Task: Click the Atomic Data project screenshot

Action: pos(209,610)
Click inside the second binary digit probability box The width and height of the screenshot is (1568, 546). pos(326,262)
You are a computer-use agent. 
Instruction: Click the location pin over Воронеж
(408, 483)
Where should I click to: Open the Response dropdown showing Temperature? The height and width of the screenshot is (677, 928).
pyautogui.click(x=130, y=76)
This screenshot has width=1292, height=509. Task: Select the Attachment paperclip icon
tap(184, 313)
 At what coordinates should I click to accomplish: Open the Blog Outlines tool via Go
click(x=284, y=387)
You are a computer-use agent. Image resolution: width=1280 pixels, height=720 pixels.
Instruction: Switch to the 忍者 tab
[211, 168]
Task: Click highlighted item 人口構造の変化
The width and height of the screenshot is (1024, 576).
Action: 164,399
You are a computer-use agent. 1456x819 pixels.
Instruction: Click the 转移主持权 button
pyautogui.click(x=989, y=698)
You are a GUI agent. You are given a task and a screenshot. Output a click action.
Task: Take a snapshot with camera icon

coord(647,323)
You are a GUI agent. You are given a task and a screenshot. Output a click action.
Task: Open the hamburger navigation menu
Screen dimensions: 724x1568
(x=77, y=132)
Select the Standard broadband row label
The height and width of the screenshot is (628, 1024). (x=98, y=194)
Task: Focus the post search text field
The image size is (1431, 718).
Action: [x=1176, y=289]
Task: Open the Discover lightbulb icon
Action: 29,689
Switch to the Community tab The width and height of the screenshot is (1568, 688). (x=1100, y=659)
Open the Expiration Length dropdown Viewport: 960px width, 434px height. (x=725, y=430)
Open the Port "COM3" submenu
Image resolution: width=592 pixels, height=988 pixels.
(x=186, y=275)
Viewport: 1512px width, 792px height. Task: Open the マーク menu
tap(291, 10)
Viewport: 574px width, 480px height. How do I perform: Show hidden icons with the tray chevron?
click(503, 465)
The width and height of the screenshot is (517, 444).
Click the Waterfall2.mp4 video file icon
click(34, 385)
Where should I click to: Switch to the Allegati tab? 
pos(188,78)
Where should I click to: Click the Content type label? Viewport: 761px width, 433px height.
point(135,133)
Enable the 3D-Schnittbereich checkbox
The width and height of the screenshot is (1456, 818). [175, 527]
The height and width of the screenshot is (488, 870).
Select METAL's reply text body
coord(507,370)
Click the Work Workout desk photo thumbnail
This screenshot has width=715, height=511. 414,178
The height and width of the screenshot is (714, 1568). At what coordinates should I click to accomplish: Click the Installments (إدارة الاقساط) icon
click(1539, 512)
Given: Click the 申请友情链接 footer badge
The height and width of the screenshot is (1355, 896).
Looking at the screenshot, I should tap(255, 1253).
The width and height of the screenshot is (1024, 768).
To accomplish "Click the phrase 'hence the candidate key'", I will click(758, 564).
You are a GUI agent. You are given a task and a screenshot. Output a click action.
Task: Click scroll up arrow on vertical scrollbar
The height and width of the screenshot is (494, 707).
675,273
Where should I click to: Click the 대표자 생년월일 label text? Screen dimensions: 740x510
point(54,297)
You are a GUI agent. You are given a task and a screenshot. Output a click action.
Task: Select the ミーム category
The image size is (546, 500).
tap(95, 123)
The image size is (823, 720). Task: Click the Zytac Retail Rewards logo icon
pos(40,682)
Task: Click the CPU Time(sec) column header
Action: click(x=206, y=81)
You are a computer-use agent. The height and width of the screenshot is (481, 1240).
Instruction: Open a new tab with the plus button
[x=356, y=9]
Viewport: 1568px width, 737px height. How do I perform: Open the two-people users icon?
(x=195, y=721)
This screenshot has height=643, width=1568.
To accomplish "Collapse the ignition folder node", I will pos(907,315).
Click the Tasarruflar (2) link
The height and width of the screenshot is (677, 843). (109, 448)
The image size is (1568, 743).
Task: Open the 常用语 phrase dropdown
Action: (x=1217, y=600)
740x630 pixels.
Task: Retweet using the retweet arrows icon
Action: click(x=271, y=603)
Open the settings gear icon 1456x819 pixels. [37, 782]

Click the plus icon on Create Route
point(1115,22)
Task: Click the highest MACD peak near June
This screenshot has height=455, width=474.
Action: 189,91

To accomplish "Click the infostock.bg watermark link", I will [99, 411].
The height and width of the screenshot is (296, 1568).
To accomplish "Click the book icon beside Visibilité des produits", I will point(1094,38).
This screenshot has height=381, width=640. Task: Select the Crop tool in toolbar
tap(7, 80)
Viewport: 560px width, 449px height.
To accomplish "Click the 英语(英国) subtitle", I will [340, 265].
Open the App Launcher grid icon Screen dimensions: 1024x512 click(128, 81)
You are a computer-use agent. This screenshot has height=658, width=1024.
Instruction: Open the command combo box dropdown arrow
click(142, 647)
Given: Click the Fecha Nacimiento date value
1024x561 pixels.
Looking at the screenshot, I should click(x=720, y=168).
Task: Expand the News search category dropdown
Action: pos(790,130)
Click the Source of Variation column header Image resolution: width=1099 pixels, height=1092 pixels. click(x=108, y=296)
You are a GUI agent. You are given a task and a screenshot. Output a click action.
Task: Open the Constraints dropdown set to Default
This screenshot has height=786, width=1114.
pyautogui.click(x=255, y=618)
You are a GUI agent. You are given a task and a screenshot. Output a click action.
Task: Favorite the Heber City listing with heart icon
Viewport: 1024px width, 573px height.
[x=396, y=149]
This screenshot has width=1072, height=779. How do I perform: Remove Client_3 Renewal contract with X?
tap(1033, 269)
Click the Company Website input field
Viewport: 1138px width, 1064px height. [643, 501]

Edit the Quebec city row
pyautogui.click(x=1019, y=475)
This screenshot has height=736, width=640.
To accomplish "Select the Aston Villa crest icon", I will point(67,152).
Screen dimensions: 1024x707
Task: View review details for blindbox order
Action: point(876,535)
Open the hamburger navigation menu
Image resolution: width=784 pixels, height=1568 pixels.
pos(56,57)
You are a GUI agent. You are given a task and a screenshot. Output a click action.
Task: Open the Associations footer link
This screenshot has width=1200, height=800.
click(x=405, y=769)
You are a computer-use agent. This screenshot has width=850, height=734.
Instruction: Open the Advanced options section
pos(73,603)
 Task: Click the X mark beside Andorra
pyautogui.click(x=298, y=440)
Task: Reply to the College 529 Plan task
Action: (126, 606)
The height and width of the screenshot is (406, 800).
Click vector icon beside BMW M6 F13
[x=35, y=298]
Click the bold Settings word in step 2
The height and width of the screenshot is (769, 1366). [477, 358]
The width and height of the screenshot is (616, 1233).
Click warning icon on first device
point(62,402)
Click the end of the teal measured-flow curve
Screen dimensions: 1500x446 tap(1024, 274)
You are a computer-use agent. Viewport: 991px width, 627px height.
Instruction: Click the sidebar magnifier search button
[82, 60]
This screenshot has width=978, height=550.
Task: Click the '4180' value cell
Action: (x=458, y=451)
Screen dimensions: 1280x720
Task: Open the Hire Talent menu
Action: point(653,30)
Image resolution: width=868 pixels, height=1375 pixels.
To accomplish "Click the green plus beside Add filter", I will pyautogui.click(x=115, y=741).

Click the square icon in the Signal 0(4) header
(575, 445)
++++++++
* What is required *
For each line of the material that contains "footer", return a copy.

* Solution for this problem *
Given: Click the 申请友情链接 footer badge
Task: Open the Associations footer link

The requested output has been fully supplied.